What you will do:
**A)** From the Citibank Canada article below, list every Canadian city where Citi has a site mentioned.
**B)** Answer from the Citibank Canada article below:
(i) Since what year had Citibank leased its Mississauga site before buying it?
(ii) What share of the Mississauga workforce holds technology roles?
(iii) About how many other Citi hubs does the Mississauga site compete with for global mandates?

Text section:
== == ==

Citibank is expanding its Canadian operations by hiring more staff and buying new office space, a move its chief executive says is meant to capitalize on the country’s growing role in global markets.
In June, Citibank purchased its Mississauga site after leasing the property since it was built in 2007. Raymond Gatcliffe, Citibank Canada’s CEO, said the decision reflects a longer-term bet on Canada’s talent pool and the country’s growing role in Citi’s global operations. Citi is also renovating its Toronto office, upgrading sites in Calgary, Montreal and Vancouver, and continuing to hire across the country.
Talking Points
- Citibank has hired about 1,500 employees in Canada over the past few years and expects to add roughly another 1,000 in the coming years, says CEO Raymond Gatcliffe
- Citibank purchased its Mississauga site in June after leasing it since 2007; the hub now has about 3,500 employees, with technology roles making up 75 to 80 per cent of the workforce
“We’ve probably hired about 1,500 [employees] over the last few years, and we expect to hire probably another thousand over the next few years,” Gatcliffe said in an interview with The Logic.
The Mississauga site now has about 3,500 employees, with technology roles accounting for about 75 to 80 per cent of the workforce, he said. Teams there develop and protect critical global platforms for payments, settlements and markets for Citibank worldwide. Gatcliffe said the site competes for global mandates with about 20 other Citi hubs around the world, including in Southeast Asia, India, Europe, Latin America and the U.S.
Citi’s expansion comes as Canada seeks to diversify its trade relationships amid growing geopolitical and economic uncertainty. Gatcliffe said companies are rethinking where they invest, trade and build supply chains, creating opportunities for Canada to play a larger role.

== == ==

Data:
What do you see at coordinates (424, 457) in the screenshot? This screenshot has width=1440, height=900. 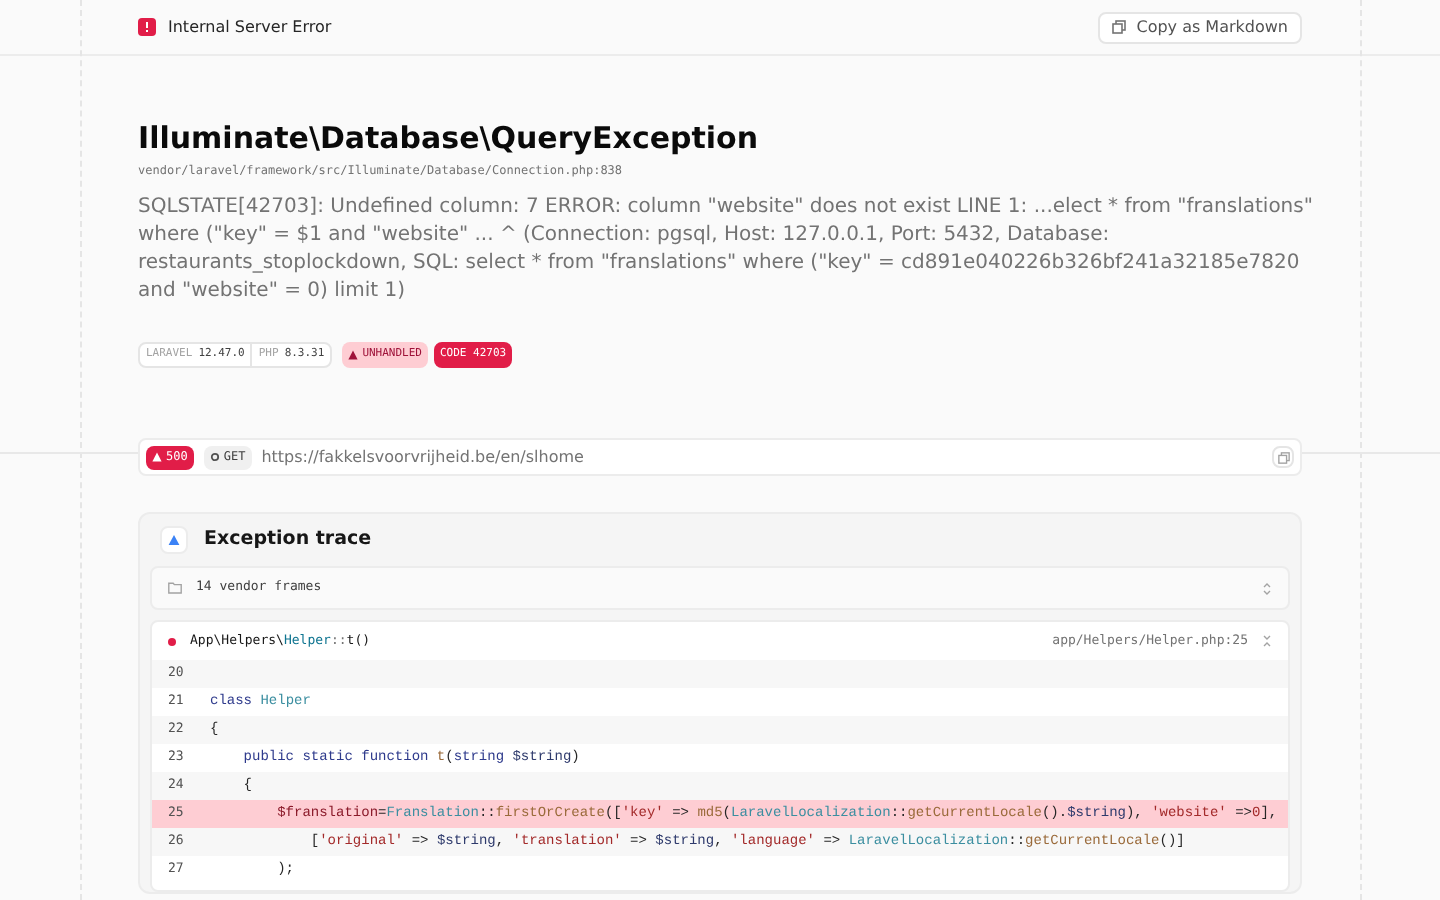 I see `request-url: https://fakkelsvoorvrijheid.be/en/slhome` at bounding box center [424, 457].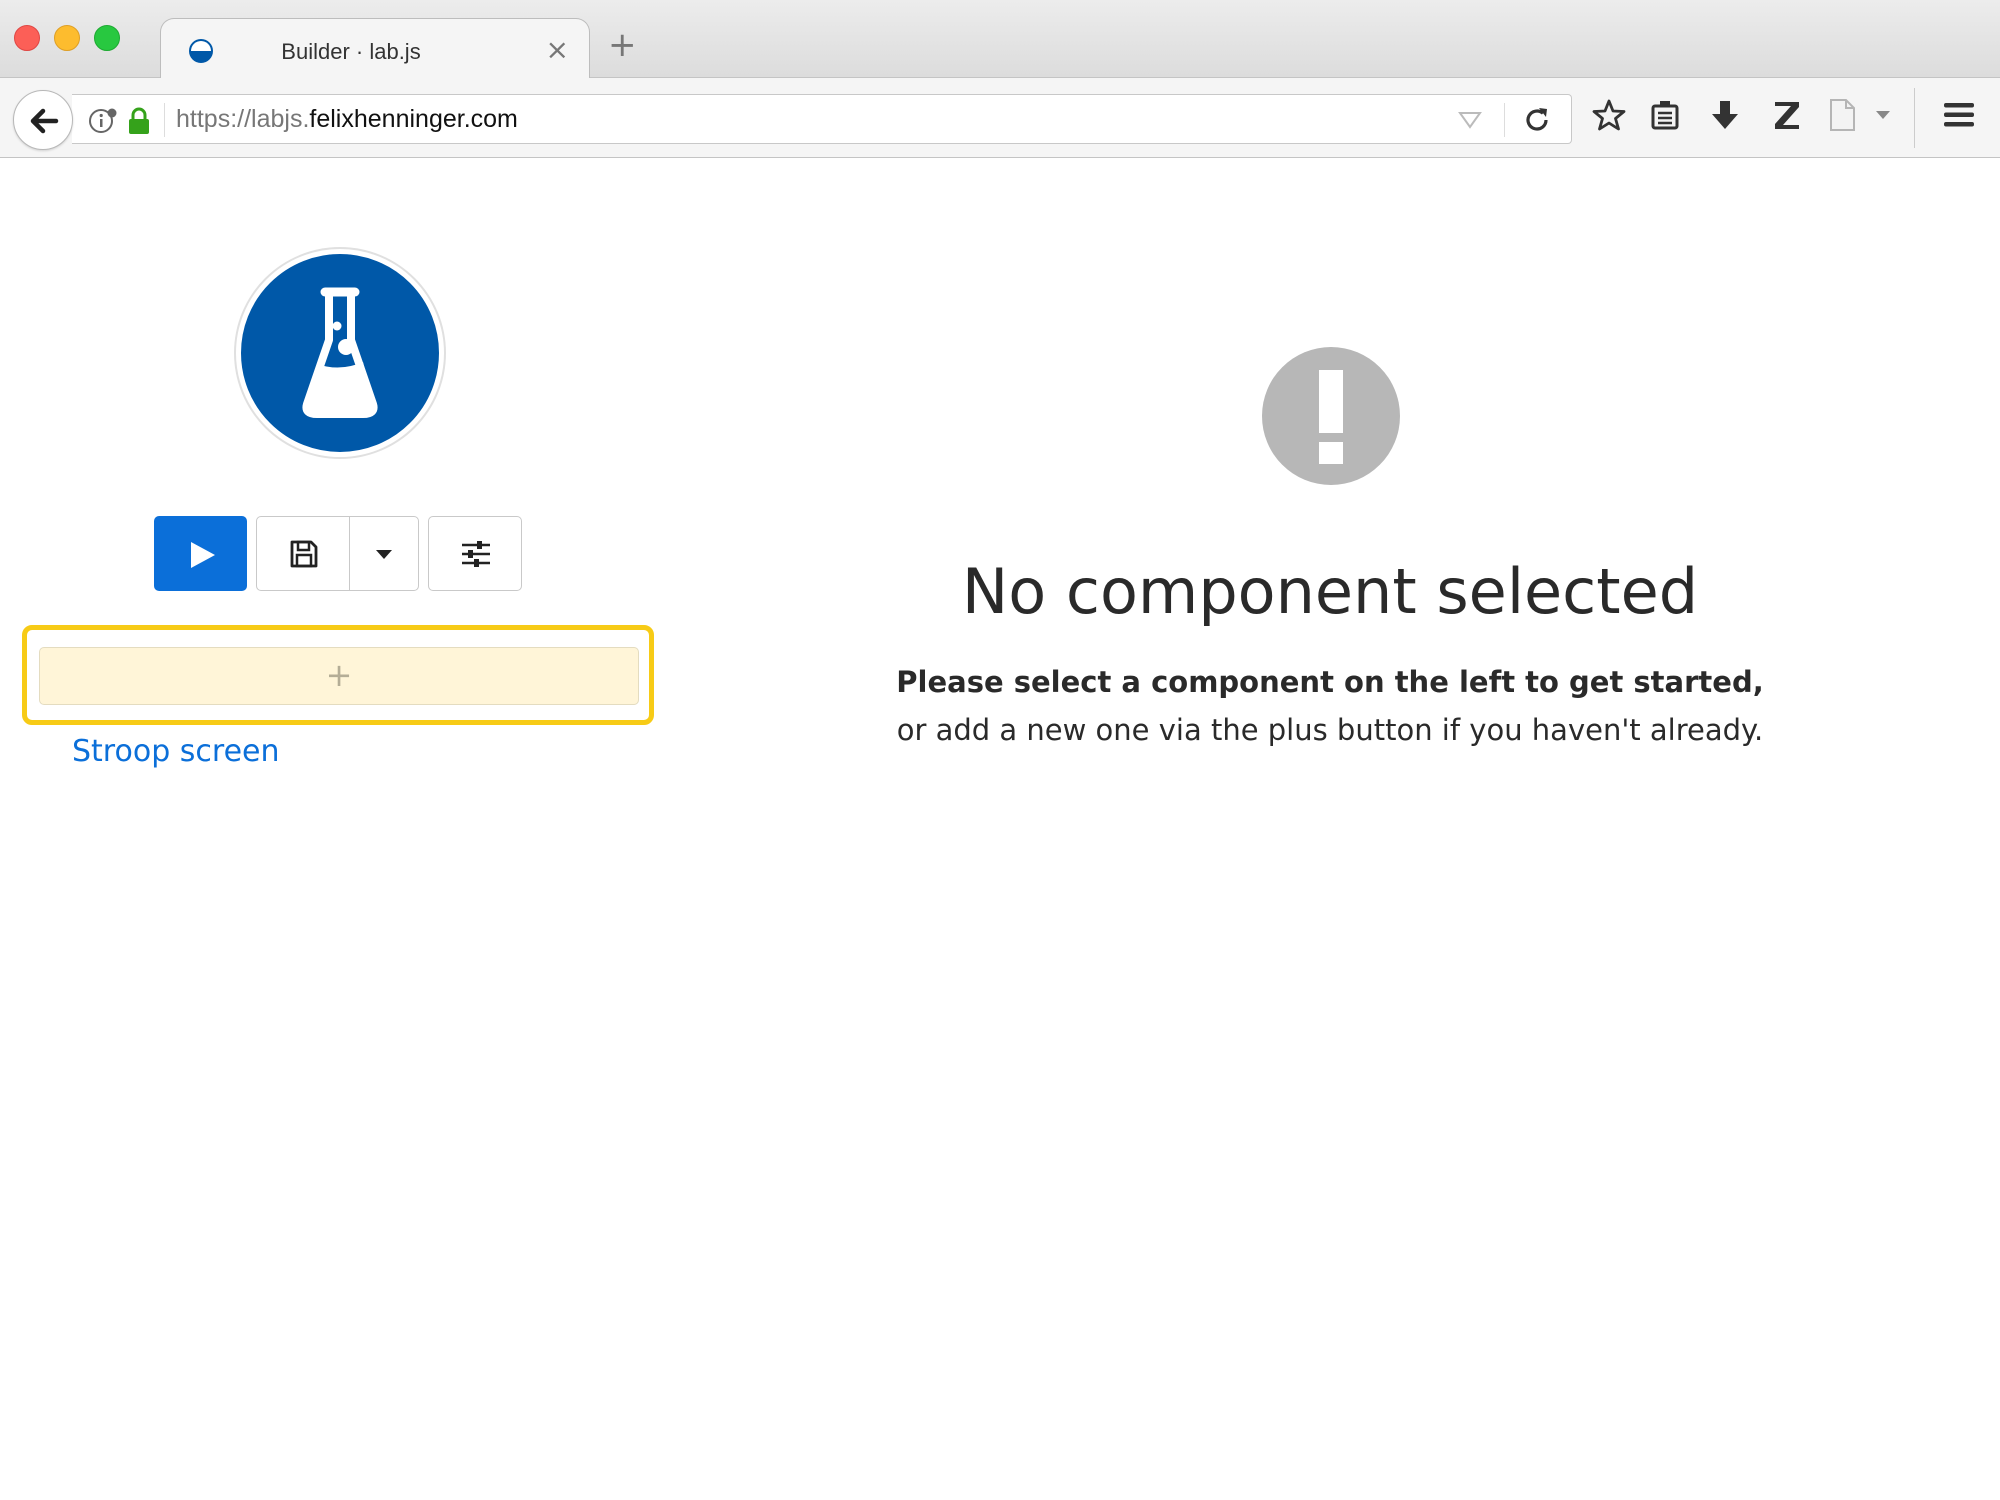 The image size is (2000, 1500). Describe the element at coordinates (1000, 40) in the screenshot. I see `tab-bar: Builder · lab.js × +` at that location.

== == ==

Responses:
**A)** Mississauga, Toronto, Calgary, Montreal, Vancouver

**B)**
(i) 2007
(ii) About 75 to 80 per cent
(iii) About 20